Шрифт:
Интервал:
Закладка:
Ради того, чтобы попасть на спектакль, Тима готов был выслушать любые отцовские наставления и только просил:
— Ты про Шекспира чего хочешь говори, но про представление, пожалуйста, наперед не рассказывай, а то неинтересно смотреть будет.
Папа пожал плечами:
— Я хочу, чтобы ты понял это величайшее творение.
— Ладно, — согласился Тима, — я буду понимать, но только после.
В раздевалке Тима увидел Нину Савич и Георгия Семеновича. Нина была одета в хрустящее розовое шелковое платье, в пышных волосах — огромный бант, на длинных, как у цапли, ногах черненькие блестящие, как резиновые галоши, туфли. По правде сказать, она очень походила сейчас на фею или даже на цветок львиный зев, а ее бант — на бабочку. На Тиме же ничего нового не было.
Мама только вычистила и выгладила ему куртку, перешитую из папиной студенческой тужурки, и велела сдать в гардероб валенки, а вместо них надеть старенькие, заскорузлые сандалии.
Не показывая, как он восхищен Ниной, Тима спросил небрежно:
— Ты чего так вырядилась? Сама в спектакле выступать будешь, что ли?
— А ты вообразил, сейчас лето? — и Нина остановила взгляд на его сандалиях.
У Тимы от обиды даже пальцы в сандалиях поджались. Но он ответил вызывающе:
— Спартанцы тоже зимой и летом в сандалиях ходили, а один даже, не дрогнув, дал лисице, которую под рубаху спрятал, весь свой живот выесть.
— Я знаю, — с торжеством заявила Нина. — Он украл лисицу и просто отпирался, когда его спрашивали, украл или нет, — и снисходительно протянула: — Тоже спартанец нашелся!
Тима покраснел и не придумал, что ответить. Воспользовавшись тем, что папа, холодно раскланявшись с Савичем, отошел в сторону, Тима буркнул презрительно:
— Надела на ноги галоши, будто дождя зимой боишься, — и присоединился к папе.
Так как меньшевики были за войну с Германией, а большевики против войны, отношения между папой и Георгием Семеновичем в те дни очень сильно испортились.
В своей статье, напечатанной в газете "Северная жизнь", Савич обозвал папу предателем отчизны, а папа в большевистской газете "Революционное знамя" написал, что Савич вроде официанта буржуазии и для него русский народ — только пушечное мясо. Зная об этой вражде папы с Савичем, Тима решил сделать папе приятное и сказал:
— Я сейчас Нинке Савич такое про ее буржуйский вид сказал, что она аж вспотела.
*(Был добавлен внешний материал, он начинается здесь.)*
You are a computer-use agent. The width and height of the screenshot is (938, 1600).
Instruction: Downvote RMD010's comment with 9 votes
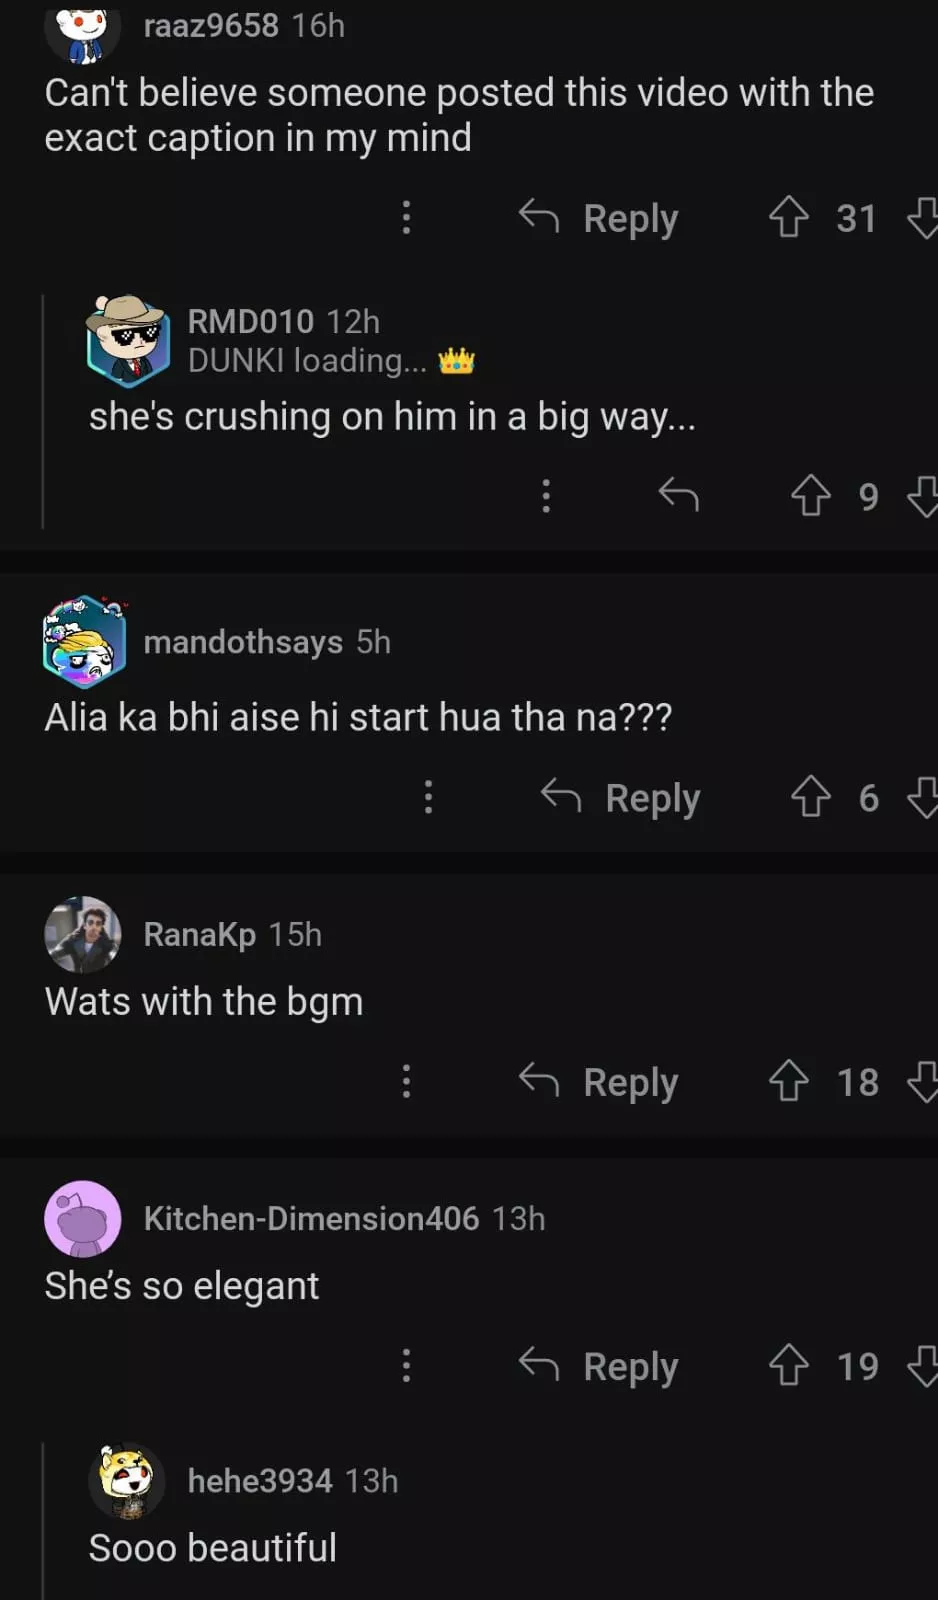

Лицо у папы потемнело, вытянулось, и он сказал Тиме с горечью:
— Разговаривать в неуважительном тоне с девочкой — как это низко! — и заявил решительно: — Если ты сейчас же не извинишься, я сам буду вынужден принести за тебя извинения.
Спас Тиму третий звонок. Сидя в амфитеатре, он видел далеко впереди розовый бант Нины и черную, гладко причесанную голову Савича. Папа сердито сопел, огорченно косился на Тиму и в конце концов предупредил суровым шепотом:
— Если в антракте не попросишь у Нины извинения, уйдешь домой.
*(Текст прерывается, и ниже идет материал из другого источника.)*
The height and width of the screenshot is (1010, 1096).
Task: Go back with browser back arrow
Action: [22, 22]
Режиссером спектакля был известный фельетонист из "Северной жизни" Николай Седой. Он внес в пьесу какие-то сокращения и отсебятину, чем папа был до крайности возмущен. В антракте, встретив Егора Косначева, папа стал изливать ему свое возмущение мистическим истолкованием пьесы. А Егор Косначев поддакивал и говорил, что нельзя позволять Седому так преступно поганить Шекспира.
Хотя Тима был глубоко взволнован тем, что происходило на сцене, и вся душа его протестовала против осуждения спектакля, он воздерживался высказывать свое мнение, чтобы не напомнить папе о себе и тем самым избежать необходимости просить извинения у Нины Савич.
Роль Джульетты исполняла сама Чарская. Ее распущенные волосы были повязаны розовой ленточкой и завязаны таким же красивым бантом, как у Нины. В легком кружевном платье и высоких, до колен, ботинках с тонкпми, рюмочкой каблуками она выглядела очень нарядной, все слова она произносила нараспев, под музыку рояля, на котором играл тапер из синематографа «Фурор», толстый, жирный человек, у которого щеки свисали на плечи и тряслись в такт музыке.
Ромео в офицерских сапогах со шпорами и судейской цепью на шелковой рубахе, вправленной в трико, все время испуганно косился на суфлерскую будку. Сначала зрители слышали, что говорит суфлер, а уж потом эти слова выкрикивал сам Ромео.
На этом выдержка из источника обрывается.